SELECT item_id, metadata, embedding <#> %s::vector AS distance
FROM vector_data
ORDER BY embedding <#> %s::vector ASC
LIMIT 1;
""",
(query_embedding, query_embedding)
)
result = cur.fetchone()
if result:
print(f"Most similar item: {result[0]}, distance: {result[2]:.4f}")
else:
print("No similar items found.")
2.3. Vector Search Example (Graphbit Manual Similarity)¶
import ast
cur.execute("SELECT item_id, embedding, metadata FROM vector_data;")
all_rows = cur.fetchall()
best_score = -1
best_item = None
for item_id, embedding_vec, metadata in all_rows:
# Convert the embedding from string to list if needed
if isinstance(embedding_vec, str):
embedding_vec = ast.literal_eval(embedding_vec)
score = embedding_client.similarity(query_embedding, embedding_vec)
if score > best_score:
best_score = score
best_item = (item_id, metadata)
if best_item is not None:
print(f"Most similar document: {best_item[0]} with score {best_score:.4f}")
else:
print("No documents found in vector table.")

◆ Entries provided:
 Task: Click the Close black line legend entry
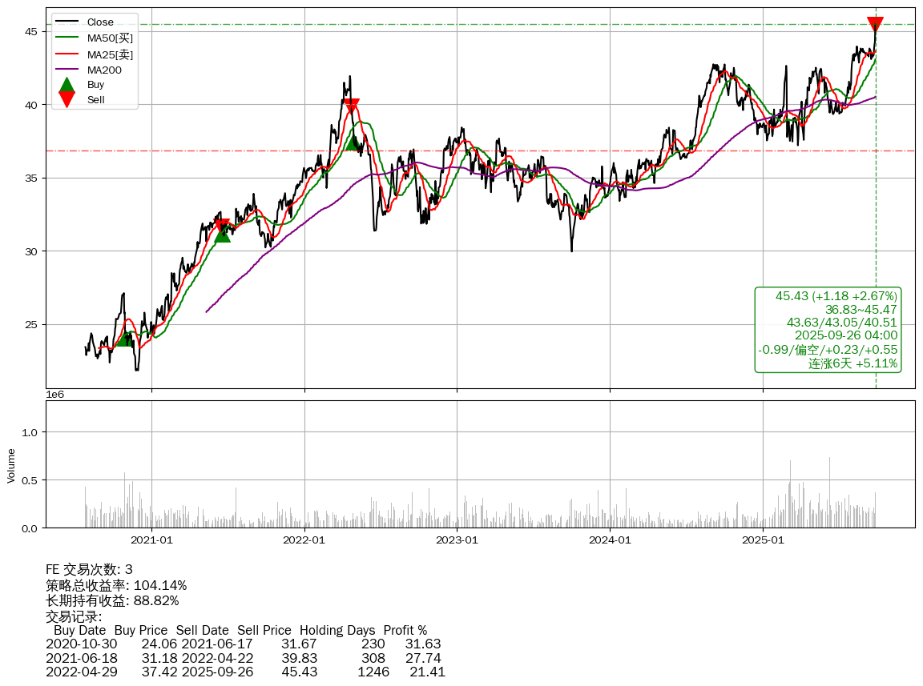point(100,22)
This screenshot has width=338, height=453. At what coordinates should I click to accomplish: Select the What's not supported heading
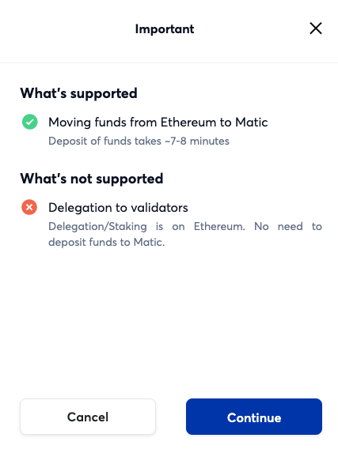(92, 179)
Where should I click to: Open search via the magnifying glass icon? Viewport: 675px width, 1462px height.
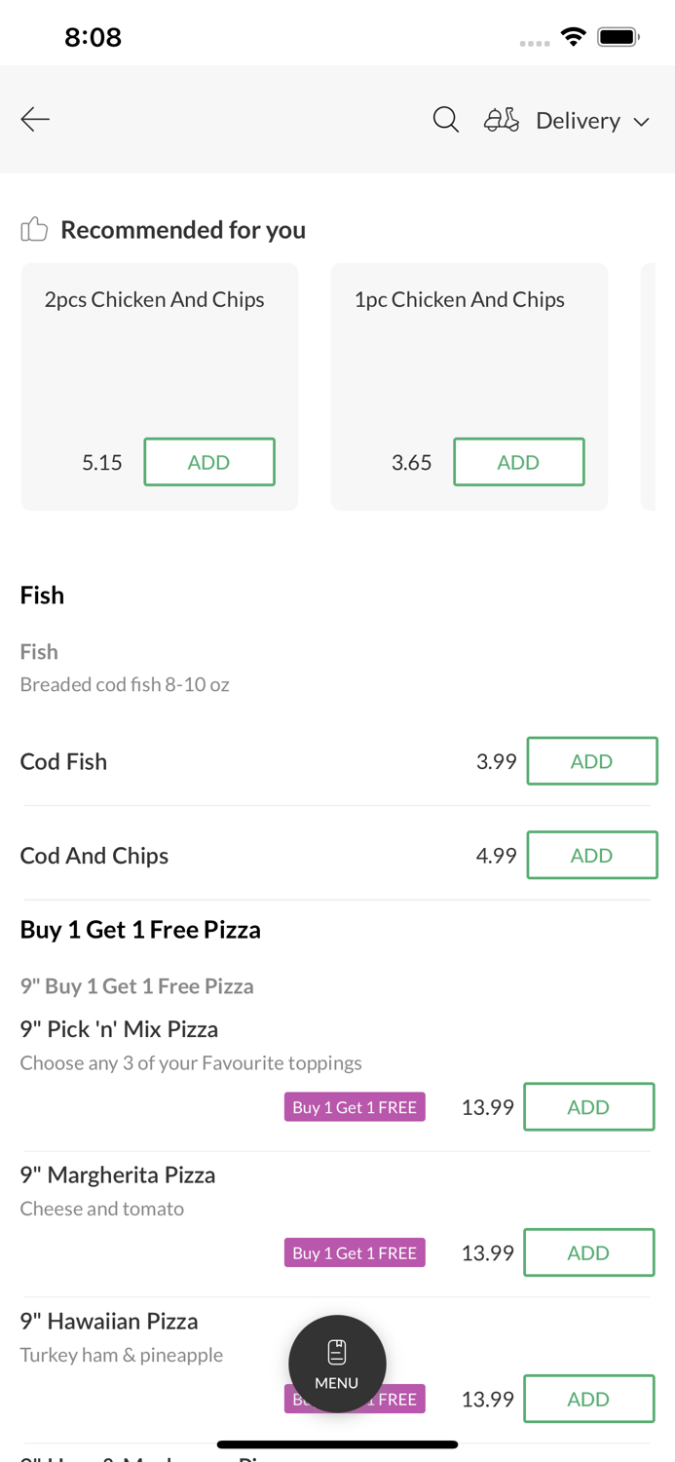pyautogui.click(x=445, y=119)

◆ Exercise tasks:
1) Answer from the vector search code:
(a) Which table does the SQL query select from?
(b) How many rows does that query return at most?
(c) What value is best_score set to before the loop in the manual similarity section?
2) Continue the vector search code from where it stops.

◆ Answer list:
1)
(a) vector_data
(b) One (LIMIT 1)
(c) -1

2)
Step 3: Batch Embedding Example¶
batch_texts = [
"Graph databases are great for relationships.",
"Vector search enables semantic retrieval.",
"OpenAI provides powerful embedding models.",
]
batch_embeddings = embedding_client.embed_many(batch_texts)
for idx, (text, emb) in enumerate(zip(batch_texts, batch_embeddings)):
cur.execute(
"""
INSERT INTO vector_data (item_id, embedding, metadata)
VALUES (%s, %s, %s)
""",
(f"batch_{idx}", emb, json.dumps({"text": text}))
)
conn.commit()
print(f"Inserted {len(batch_texts)} documents with embeddings.")
Full Example¶
import os
import psycopg2
from graphbit import EmbeddingConfig, EmbeddingClient
import json
import ast
OPENAI_API_KEY = os.getenv("OPENAI_API_KEY")
embedding_config = EmbeddingConfig.openai(OPENAI_API_KEY, "text-embedding-3-small")
embedding_client = EmbeddingClient(embedding_config)
conn = psycopg2.connect(
dbname="vector_db",
user="postgres",
password="your_password",
host="localhost",
port=5432
)
cur = conn.cursor()
# Ensure PGVector extension and table exist
cur.execute("CREATE EXTENSION IF NOT EXISTS vector;")
cur.execute("""
CREATE TABLE IF NOT EXISTS vector_data (
id SERIAL PRIMARY KEY,
item_id TEXT,
embedding VECTOR(1536),
metadata JSONB
);
""")
cur.execute("""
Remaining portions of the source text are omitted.